The Phils started their scoring in the 7th when pinch-runner Brian Bocock came in to score on a Chase Utley single.  Bocock should have been retired on a double play ball, but Braves' third baseman Brooks Conrad threw Placido Polanco's grounder into center field for a huge error.  Six more runs were tacked on by the Phils aided by singles, a wild pitch, another Braves' error, a Wilson Valdez double and a bases loaded walk to John Mayberry, Jr.

A series sweep this afternoon would end the season on a high note and eliminate the Braves from playing further into October.

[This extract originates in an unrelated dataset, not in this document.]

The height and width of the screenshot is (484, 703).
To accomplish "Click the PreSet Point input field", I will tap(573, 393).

2010 Topps 206 #178 Jimmy Rollins

Phillies 11, Braves 5
Game 160 - Friday Night, October 1st in Atlanta

I've included the following John Lennon quote in the signature line of my e-mail for the past decade:  "Life is what happens to you while you're busy making other plans."  The line is from Lennon's song "Beautiful Boy (Darling Boy)," written for his youngest son Sean as a part lullaby, part words of wisdom as Sean heads out into the world.  The message in the quote is simple - despite all your plans and schedules, life happens at its own pace, whether you like it or not. 

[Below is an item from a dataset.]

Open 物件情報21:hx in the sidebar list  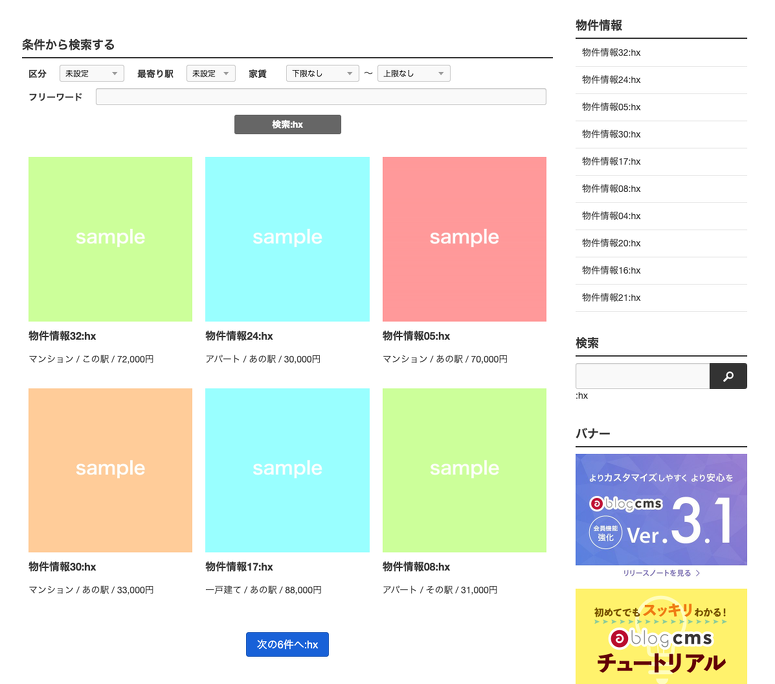611,298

Over the past week, Phillies games have gone on as we were busy making other plans - namely, moving my Dad into an apartment where he'll be closer to my sister and me and (for lack of a more appropriate phrase) getting his crap together health-wise.  As such, after a long day of packing, moving and unpacking on Friday, I remember sinking into our couch on Friday night, turning on the game and promptly falling asleep.

The Phils stalled the Braves' play-off chances by taking the first game of a three-game series in definitive fashion.  The game was never even close, as the Braves tacked on three meaningless 9th inning runs against reliever Mike ZagurskiKyle Kendrick was credited with the win, his 11th of the season, and the bullpen got in some warm-up time as they prepare for the Reds (or the Giants or the Padres) in the NLDS.

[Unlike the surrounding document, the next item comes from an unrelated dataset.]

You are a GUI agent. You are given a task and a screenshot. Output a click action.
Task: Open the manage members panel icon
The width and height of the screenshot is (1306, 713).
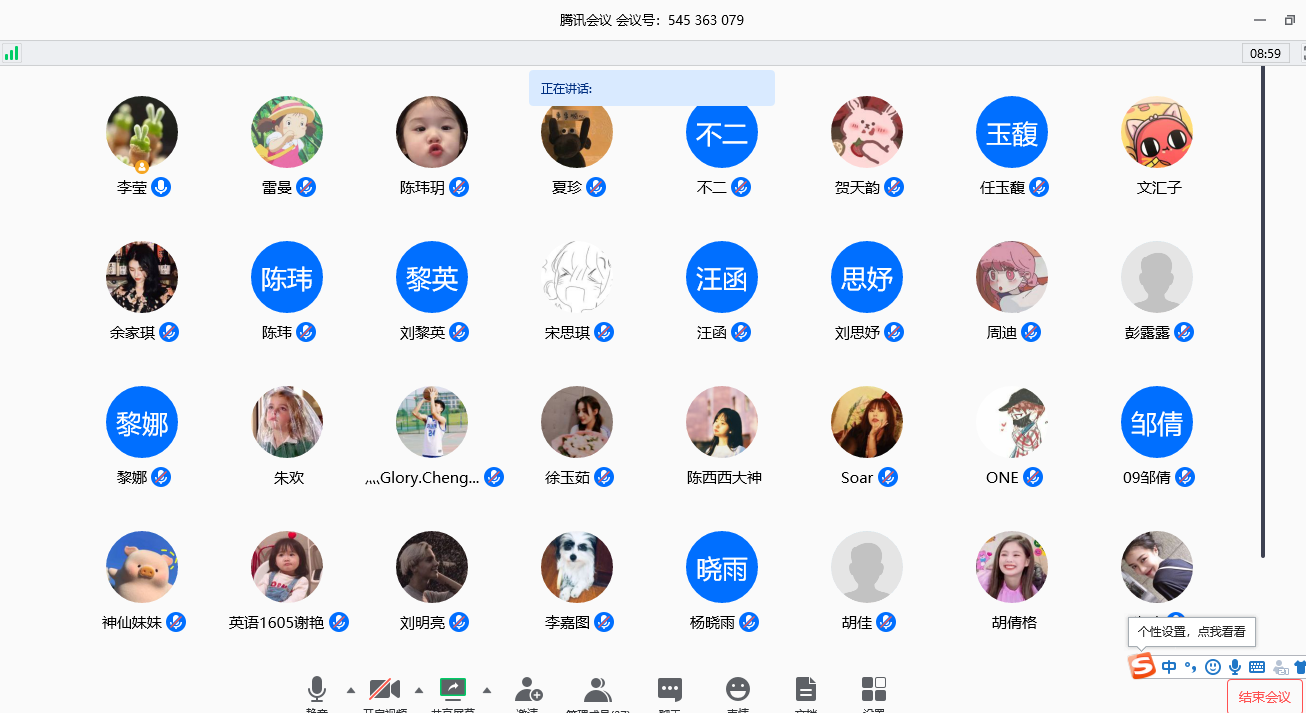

Jimmy Rollins broke the game open with a grand slam in the 6th inning.  Ryan Howard went 2 for 5 with 2 RBIs and Carlos Ruiz enjoyed a 3-hit night.

One more thing . . . A Paul McCartney line is appropriate to end this post:  "It's getting better all the time."

Friday, October 1, 2010

Phillies at Braves: October 1st through October 3rd

Friday 7:35, Saturday 4:10, Sunday 1:35

Records: Phillies 95-64, 1st Place in NL East (5 games ahead of the Braves); Braves 90-69, 2nd Place in NL East (5 games behind the Phillies).  The Phils have clinched the NL East, and the Braves currently have a game and a half lead over the Padres for the NL Wild Card.

1984 Fleer #182
This is it.  At the beginning of the summer, this Braves' series loomed ominously as the final series of the season.  I had visions of the Phils being three back with just these three games to play and having my stomach tied in knots for the weekend.  Instead, for the Phillies, the games are essentially meaningless.  With the division clinched and home field advantage secured, all that remains is to figure out which team will be flying into Philly to start the NLDS on Wednesday.  Any combination of Braves wins and Padres losses totalling three, and the Phils will play the Reds in the NLDS.  If that doesn't happen, it gets too confusing for me to decipher here, but there's the possibility the Phils could face off against either the Giants or Padres in the NLDS instead.

These are also the final regular season games to be managed by Braves' manager Bobby Cox.  While I don't have a Phillies-themed Bobby Cox baseball card to feature here, I do have this lovely card of Braves' current first base coach, Glenn Hubbard.  This picture appears to have been taken during one of the Phanatic's early '80s birthday celebrations, typically held on a Sunday, and typically featuring a circus-like atmosphere.

Phillies Probables: Kyle Kendrick, TBD (maybe Cole Hamels), TBD (maybe Vance Worley)
Braves Probables: Brandon Beachy, Tommy Hanson, Tim Hudson

Charlie Manuel has already announced that Roy Halladay and Roy Oswalt will not pitch again during the regular season.